Wir verblieben also nun auf unserem Plätzen und in unseren Abteilen. Es vergingen kostbare Minuten und der RegionalExpress auf dem gegenüberliegenden Gleis fuhr gerade ab, als ein verstörter Zugbegleiter, durch unser Abteil stürmte und uns schreiend fragte, warum wir noch in diesem Zug wären, hier ginge mal gar nix mehr. Unsere Erklärung bezog sich auf die eben gemachte Durchsage seines Kollegen, die er mit „der Depp hat doch keine Ahnung“ kommentierte.

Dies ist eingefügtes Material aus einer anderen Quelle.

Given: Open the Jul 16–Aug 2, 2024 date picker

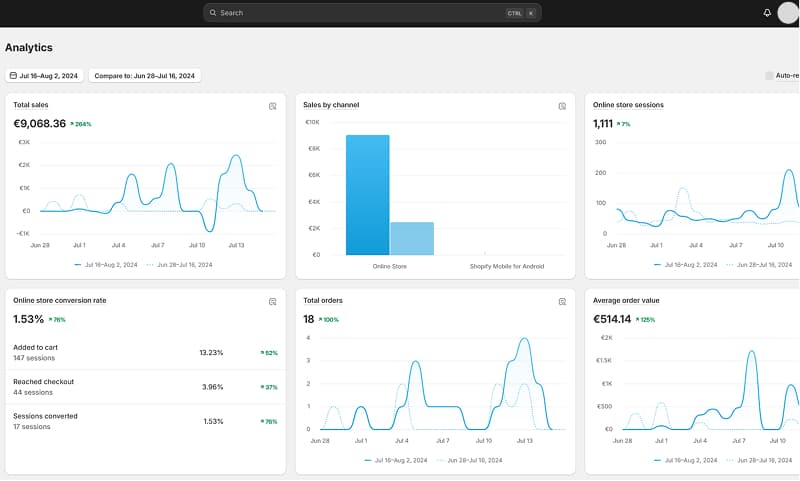Looking at the screenshot, I should (45, 76).
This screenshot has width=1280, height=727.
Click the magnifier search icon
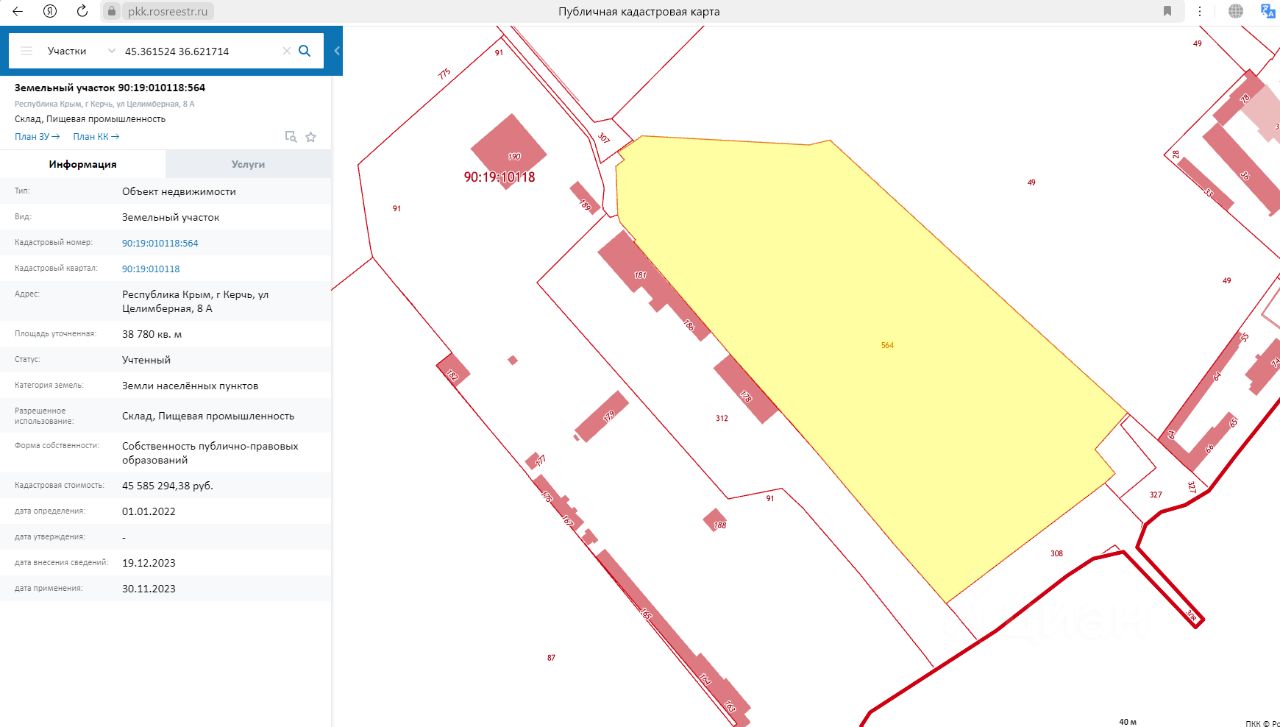[305, 51]
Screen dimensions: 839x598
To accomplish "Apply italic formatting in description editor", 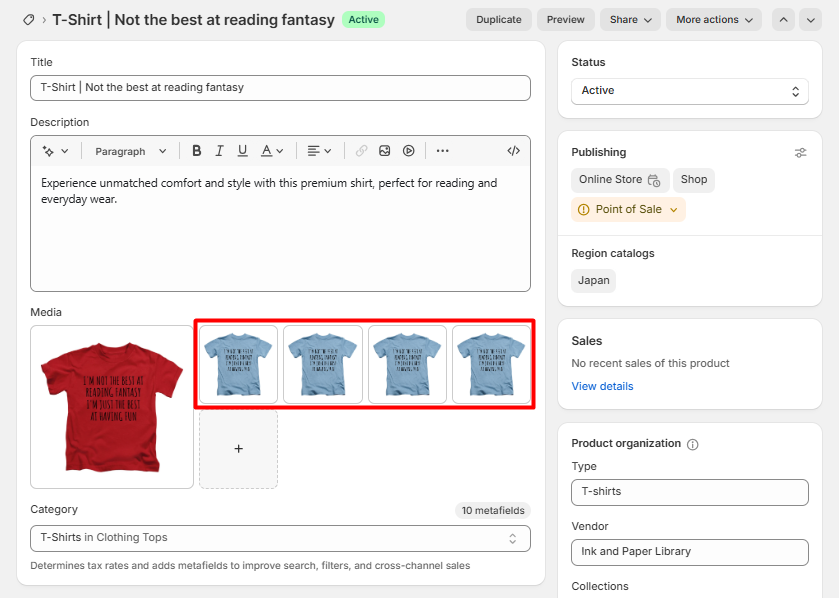I will coord(220,151).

Um seine sicherlich Teambildende Meinung noch zu bestätigen, fiel in diesem Moment die Stromversorgung des gesamten Zuges aus. Wild gestikulierend rannte unser HB-Schaffner in Richtung Lokomotive und wies den Lokführer mit derben Worten an: seinen Bügel, den müsse er schon ausklappen, damit das klappt mit dem Strom. Und wenn das nicht bald klappen würde, dann wüsst‘ er ja, wo er die Nacht verbringen tät‘, in diesem Plochingen. Denn Plochingen, das sei ja der Nabel der Welt.

Um es kurz zu machen, wir standen besagte 120 minuten am Plochinger Bahnhof, ehe die Bahnfee, die Stromzufuhr wieder freigab. Das brachte mir persönlich zwei Erkenntnisse: Plochingen ist -laut Wikipedia- nicht der Nabel der Welt und wenn die Bahnfee mit Ihrem Bügel bügelt, dann sitzen Sie in irgendeinem verschneiten Nest, am Arsch der Welt fest, der sich ja bekanntlich nicht in unmittelbarer Nähe des Nabels befindet.

Aber für den Arsch der Welt ist ja das Tomi Ungerer Toilettenhäuschen wiederum eine sehr sehenswerte Angelegenheit.